** Opening Material shown block **

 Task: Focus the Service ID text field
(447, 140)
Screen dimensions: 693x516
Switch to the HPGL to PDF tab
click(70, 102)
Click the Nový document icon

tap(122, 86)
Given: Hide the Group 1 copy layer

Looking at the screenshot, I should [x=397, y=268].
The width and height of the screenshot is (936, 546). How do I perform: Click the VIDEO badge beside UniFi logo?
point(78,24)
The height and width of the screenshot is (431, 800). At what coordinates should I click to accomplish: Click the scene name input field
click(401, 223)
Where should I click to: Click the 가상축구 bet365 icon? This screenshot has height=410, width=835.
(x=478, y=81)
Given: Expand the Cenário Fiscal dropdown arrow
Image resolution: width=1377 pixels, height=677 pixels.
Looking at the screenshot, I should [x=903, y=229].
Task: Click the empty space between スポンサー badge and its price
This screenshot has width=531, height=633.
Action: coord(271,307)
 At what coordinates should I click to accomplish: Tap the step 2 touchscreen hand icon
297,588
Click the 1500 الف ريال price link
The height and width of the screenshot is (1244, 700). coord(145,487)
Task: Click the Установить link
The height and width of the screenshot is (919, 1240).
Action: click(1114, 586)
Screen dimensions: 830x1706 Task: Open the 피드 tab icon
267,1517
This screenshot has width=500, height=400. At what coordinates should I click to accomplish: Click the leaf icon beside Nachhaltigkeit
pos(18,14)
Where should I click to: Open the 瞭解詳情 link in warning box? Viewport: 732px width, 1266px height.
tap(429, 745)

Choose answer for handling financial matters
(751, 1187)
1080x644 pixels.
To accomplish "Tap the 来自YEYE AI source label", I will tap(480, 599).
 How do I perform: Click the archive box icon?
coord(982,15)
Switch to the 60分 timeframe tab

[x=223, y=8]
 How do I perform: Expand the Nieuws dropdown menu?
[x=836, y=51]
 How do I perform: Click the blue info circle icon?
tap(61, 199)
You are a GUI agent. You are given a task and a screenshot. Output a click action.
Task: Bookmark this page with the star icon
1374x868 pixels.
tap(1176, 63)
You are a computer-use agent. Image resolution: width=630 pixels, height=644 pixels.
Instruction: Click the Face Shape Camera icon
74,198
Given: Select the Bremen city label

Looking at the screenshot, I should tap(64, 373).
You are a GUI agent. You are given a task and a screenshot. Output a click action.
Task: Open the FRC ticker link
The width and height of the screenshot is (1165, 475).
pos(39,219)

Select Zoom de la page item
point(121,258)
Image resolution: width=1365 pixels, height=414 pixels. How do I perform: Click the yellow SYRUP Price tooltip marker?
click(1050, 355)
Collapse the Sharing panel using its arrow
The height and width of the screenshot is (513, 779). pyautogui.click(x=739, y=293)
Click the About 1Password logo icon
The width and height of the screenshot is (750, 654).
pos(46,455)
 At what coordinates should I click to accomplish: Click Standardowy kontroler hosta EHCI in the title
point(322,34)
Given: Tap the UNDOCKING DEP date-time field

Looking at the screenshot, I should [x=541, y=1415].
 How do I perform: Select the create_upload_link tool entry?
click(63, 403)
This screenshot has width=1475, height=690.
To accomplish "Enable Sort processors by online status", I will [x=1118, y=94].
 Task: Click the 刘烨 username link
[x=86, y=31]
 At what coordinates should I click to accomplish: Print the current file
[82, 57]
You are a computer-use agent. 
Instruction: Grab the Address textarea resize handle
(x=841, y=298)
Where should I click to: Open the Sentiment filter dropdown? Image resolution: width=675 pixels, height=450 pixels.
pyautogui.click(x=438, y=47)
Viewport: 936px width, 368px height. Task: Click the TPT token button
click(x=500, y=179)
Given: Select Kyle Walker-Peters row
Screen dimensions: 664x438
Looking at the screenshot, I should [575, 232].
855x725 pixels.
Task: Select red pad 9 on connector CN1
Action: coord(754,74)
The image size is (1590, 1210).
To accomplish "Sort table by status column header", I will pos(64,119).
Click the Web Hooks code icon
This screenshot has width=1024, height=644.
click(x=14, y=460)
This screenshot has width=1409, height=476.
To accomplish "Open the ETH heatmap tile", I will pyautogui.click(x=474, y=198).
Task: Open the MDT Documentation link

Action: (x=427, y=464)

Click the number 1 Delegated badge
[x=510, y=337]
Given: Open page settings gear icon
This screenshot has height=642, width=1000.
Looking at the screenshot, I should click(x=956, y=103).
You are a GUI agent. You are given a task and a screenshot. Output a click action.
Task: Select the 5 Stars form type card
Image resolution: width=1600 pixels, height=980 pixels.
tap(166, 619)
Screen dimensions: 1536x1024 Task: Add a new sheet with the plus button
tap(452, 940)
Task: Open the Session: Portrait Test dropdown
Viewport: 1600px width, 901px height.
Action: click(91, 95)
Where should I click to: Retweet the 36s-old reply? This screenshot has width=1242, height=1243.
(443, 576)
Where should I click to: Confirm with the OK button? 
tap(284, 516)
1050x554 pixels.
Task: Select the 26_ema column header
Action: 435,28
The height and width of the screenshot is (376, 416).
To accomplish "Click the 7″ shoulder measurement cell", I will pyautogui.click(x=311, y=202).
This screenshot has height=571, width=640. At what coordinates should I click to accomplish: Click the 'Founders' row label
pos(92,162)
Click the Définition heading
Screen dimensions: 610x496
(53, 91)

** Closing Material shown block **

What to work on: Only the count should be given: the number of lines in the entries above containing the word "status".

Solution to this task: 2